** START SOURCE TEXT **

Experiment: Fake News Detection in browser

Introduction
Fake News Detection: Overview
Experiment set-up
Results
Conclusion

Introduction

In the era of rapidly evolving digital landscapes and the constant influx of information, distinguishing between truth and falsehood has become a challenging task. The propagation of fake news, often designed to deceive and misinform, has raised concerns about the authenticity of the content we encounter online. To address this issue, we wanted to explore a novel approach - the creation of a Chrome extension for Fake News Detection, freely accessible to users. Compared to other Chrome extensions, our one is different as it performs neural network predictions directly in the browser.

This blog post delves into the experiment's objectives, methodology, and outcomes, shedding light on the possibilities and challenges of deploying deep learning models directly within a browser environment.

The experiment aims to comprehend the complexities involved in implementing a fake news detection system that not only replicates human cognitive processes but also operates within the constraints of real-time browsing. The endeavor acknowledges the inherent difficulty in distinguishing between genuine news and fabricated content, even for human experts. Despite the acknowledged challenges and potential performance issues, the results offer promising insights into the viability of such a solution.

For those interested,

the Chrome extension can be downloaded and installed from the following link: Fake News Detector Chrome Extension;
the project's GitHub repository can be accessed at: GitHub Repository;
and the Home page of the project is available here: Home Page.

a. Popup of the extension. You can check your content directly from here.

b. Main window of the extension. You can check your content using in bigger space.

Fig.1. Screenshot of the main components of the Chrome extension.

Fake News Detection: Overview

Fake news detection involves the identification of misinformation or fabricated content presented as legitimate news. The proliferation of fake news can have far-reaching consequences, including influencing public opinion, undermining trust in media sources, and even affecting political landscapes.

Fake News detection is an incredibly hard challenge. The challenge lies in the nuanced nature of fake news, which often combines elements of truth with distorted or entirely false information.

Detecting fake news is complex due to several reasons:

Inherent Subjectivity: Differentiating between fact and fiction requires an understanding of context, semantics, and cultural nuances. Human biases can also cloud judgments, making it difficult for both individuals and algorithms to discern the truth.
Evolving Techniques: Those spreading misinformation continuously adapt their techniques, making it challenging to create a static model capable of identifying all forms of fake news accurately.
Diverse Content: Fake news encompasses a wide array of content formats, including articles, images, videos, and more. Each format demands a tailored approach to detection.
Limited Context: Many fake news detection models operate in isolated environments, lacking access to the broader context in which the information is presented. This limitation hinders accurate assessment.
Overcoming Cognitive Processes: Identifying fake news often involves critical thinking, source evaluation, and cross-referencing information. Replicating these cognitive processes in an algorithmic framework is a formidable task.

Given these challenges, the experiment of deploying a fake news detection model directly within a browser becomes all the more intriguing. It necessitates overcoming technical constraints while delivering results that are sufficiently reliable for real-world application.

** END SOURCE TEXT **
** START DATASET EXCERPT **

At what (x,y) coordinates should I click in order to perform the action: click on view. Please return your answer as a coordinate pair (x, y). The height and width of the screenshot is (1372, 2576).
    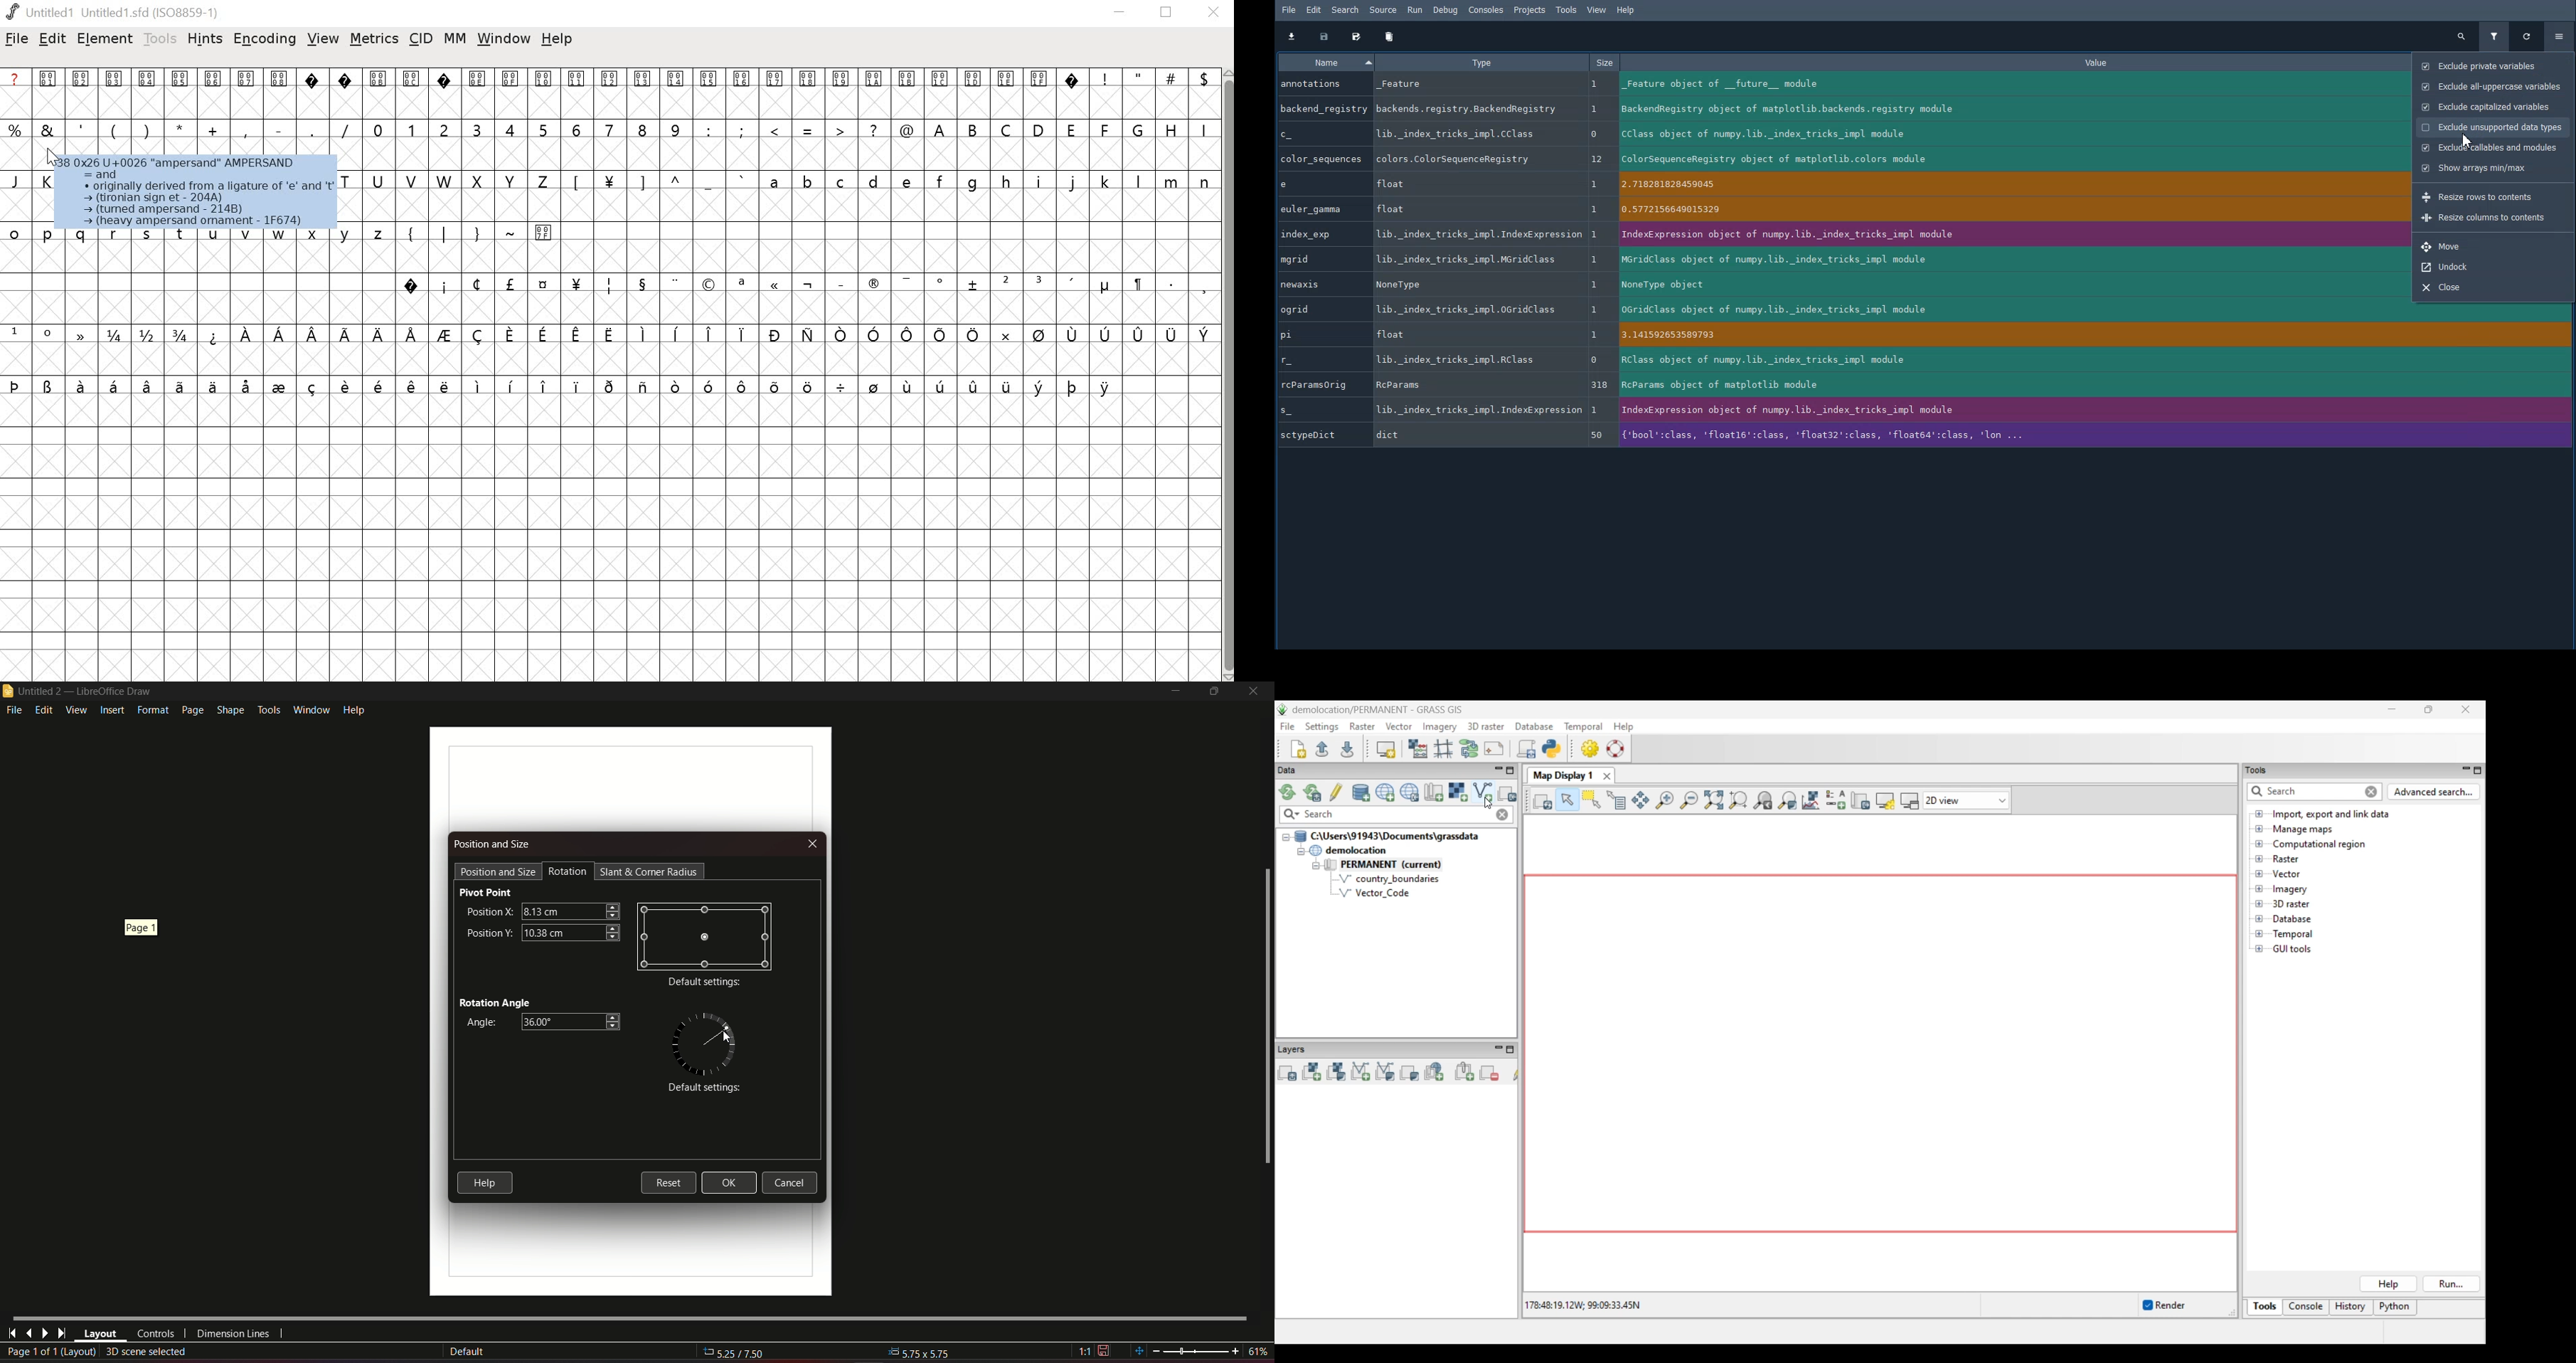
    Looking at the image, I should click on (76, 709).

** END DATASET EXCERPT **

* WORK INSTRUCTIONS *
- A) Repeat the fake news detection post word for word from "Inherent Subjectivity: Differentiating" to "hinders accurate assessment.".
- B) Could you continue the fake news detection post from its last sentence?
You won't need the lines at all.

* RESPONSES *
- A)
Inherent Subjectivity: Differentiating between fact and fiction requires an understanding of context, semantics, and cultural nuances. Human biases can also cloud judgments, making it difficult for both individuals and algorithms to discern the truth.
Evolving Techniques: Those spreading misinformation continuously adapt their techniques, making it challenging to create a static model capable of identifying all forms of fake news accurately.
Diverse Content: Fake news encompasses a wide array of content formats, including articles, images, videos, and more. Each format demands a tailored approach to detection.
Limited Context: Many fake news detection models operate in isolated environments, lacking access to the broader context in which the information is presented. This limitation hinders accurate assessment.

- B)
In the next chapter, we will delve into the specifics of the experiment's set-up, including its purpose, the dataset used, and the chosen model for fake news detection.

Experiment set-up

Purpose of the experiment

The main purpose of this experiment was to create a completely offline in-browser Fake News detection through neural networks.

Besides being interesting from an academic point of view, this approach offers a number of advantages:

increased privacy and security, as user data is not transmitted to external servers for processing.
completely free to use, with no subscription fees or server costs.

The "Fake News Detection" Chrome Extension wants to be an innovative tool in the realm of fake news detection extensions, since it harnesses the power of neural networks while browsing the internet, unlike other fact-checking tools that rely on external databases or pre-written rules.

Dataset

Our Fake News Detection Chrome Extension uses the WELFake dataset, which is a collection of 72,134 news articles, containing 35,028 real and 37,106 fake news articles.

This dataset was created by merging four popular news datasets (Kaggle, McIntire, Reuters, and BuzzFeed Political) to prevent over-fitting of classifiers and provide more text data for better machine learning training. The dataset is comprised of four columns:

serial number (an identifier, starting from 0),
title (about the news heading),
text (about the news content),
label (0=fake and 1=real).

Fig. 2. Overview of the WELFake dataset.

Model

To power our Fake News Detection Chrome Extension, we utilized MobileBERT, a highly efficient and compact variant of the popular BERT (Bidirectional Encoder Representations from Transformers) model. MobileBERT was specifically designed for use on mobile devices and web applications, making it a perfect fit for our browser-based extension.

To efficiently implement MobileBERT in our extension, we used ONNX (Open Neural Network Exchange), an open-source format for representing deep learning models that enables interoperability between different deep learning frameworks. ONNX allows for the exchange of models between popular frameworks such as TensorFlow, PyTorch, MXNet and more, which facilitates the deployment of models across different platforms and environments.

Furthermore, as discussed in another blog post, ONNX can optimize performance of neural network predictions, therefore is highly recommended in production environments or applications with low-resources requirements. ONNX indeed offers quantization, pruning and other techniques to improve network size and inference times.

To execute ONNX models in a browser environment, we utilized ONNX.js, a JavaScript library that provides a runtime for ONNX models directly within the browser.

By combining MobileBERT with Onnx.js, we are able to perform fast and accurate inference directly within the browser, and thanks to them, we can offer ths extension without the need for paying external servers or cloud computing.

Results

Even if the premises are good, we acknowledge that one of the main challenges with fake news detection is the lack of adequate coverage of news articles in certain domains, such as technology. There is a risk that the classifier may flag some genuine articles as fake news, even if they are from certified sources.

Additionally, the size of the dataset is relatively small, which may lead to limited coverage of certain types of fake news. We are actively exploring ways to improve the dataset and enhance the accuracy of our predictions.

Furthermore, it's important to note that due to the limited scope of the WELFake dataset, the Fake News Detection Chrome Extension currently only supports English language articles.

We are working to expand the dataset and enhance the language support in future releases of the extension.

Additionally, the use of a complex model like MobileBERT in a browser environment can sometimes lead to slow downs and performance issues while browsing.

Fig. 3. Example of a positive prediction - correctly identified as authentic news.

Fig. 4. Example of a negative prediction - correctly identified as fake news.

Conclusion

This project was born as an experiment, with academic purposes in its first instance. Nevertheless, we gave it much more effort, trying to make it a potentially usable tool.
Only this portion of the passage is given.